The bounty of such wealthy patrons as Lord and Lady Geraldin flowed copiously upon Mrs. Hadoway and upon the Mucklebackits. By the former it was well employed, by the latter wasted. They continue, however, to receive it, but under the administration of Edie Ochiltree; and they do not accept it without grumbling at the channel through which it is conveyed.

Hector is rising rapidly in the army, and has been more than once mentioned in the Gazette, and rises proportionally high in his uncle's favour. And, what scarcely pleases the young soldier less, he has also shot two seals, and thus put an end to the Antiquary's perpetual harping upon the story of the phoca.

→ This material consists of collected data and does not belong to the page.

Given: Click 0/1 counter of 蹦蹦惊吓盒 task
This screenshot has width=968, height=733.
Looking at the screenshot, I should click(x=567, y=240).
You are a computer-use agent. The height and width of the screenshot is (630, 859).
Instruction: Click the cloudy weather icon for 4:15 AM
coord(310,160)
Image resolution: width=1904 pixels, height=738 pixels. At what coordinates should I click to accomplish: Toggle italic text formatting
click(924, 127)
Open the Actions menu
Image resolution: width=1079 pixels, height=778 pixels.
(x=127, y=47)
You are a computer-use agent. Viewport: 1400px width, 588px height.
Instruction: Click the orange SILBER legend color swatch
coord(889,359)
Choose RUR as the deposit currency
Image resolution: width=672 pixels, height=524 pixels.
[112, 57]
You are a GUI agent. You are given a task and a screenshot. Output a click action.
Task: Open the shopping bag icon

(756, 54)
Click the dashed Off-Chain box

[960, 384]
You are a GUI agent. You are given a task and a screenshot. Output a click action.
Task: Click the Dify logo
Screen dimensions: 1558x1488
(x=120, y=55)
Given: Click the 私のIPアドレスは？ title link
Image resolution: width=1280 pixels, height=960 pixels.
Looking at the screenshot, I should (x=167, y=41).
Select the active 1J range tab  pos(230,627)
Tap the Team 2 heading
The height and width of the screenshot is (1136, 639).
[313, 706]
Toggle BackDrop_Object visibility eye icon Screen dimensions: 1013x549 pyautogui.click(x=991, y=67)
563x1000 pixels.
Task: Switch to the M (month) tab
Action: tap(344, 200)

People talk of a marriage between Miss M'Intyre and Captain Wardour; but this wants confirmation.

The Antiquary is a frequent visitor at Knockwinnock and

Glenallan House, ostensibly for the sake of completing two essays, one on the mail-shirt of the Great Earl, and the other on the left-hand gauntlet of Hell-in-Harness. He regularly enquires whether Lord Geraldin has commenced the Caledoniad, and shakes his head at the answers he receives. En attendant, however, he has completed his notes, which, we believe, will be at the service of any one who chooses to make them public, without risk or expense to THE ANTIQUARY.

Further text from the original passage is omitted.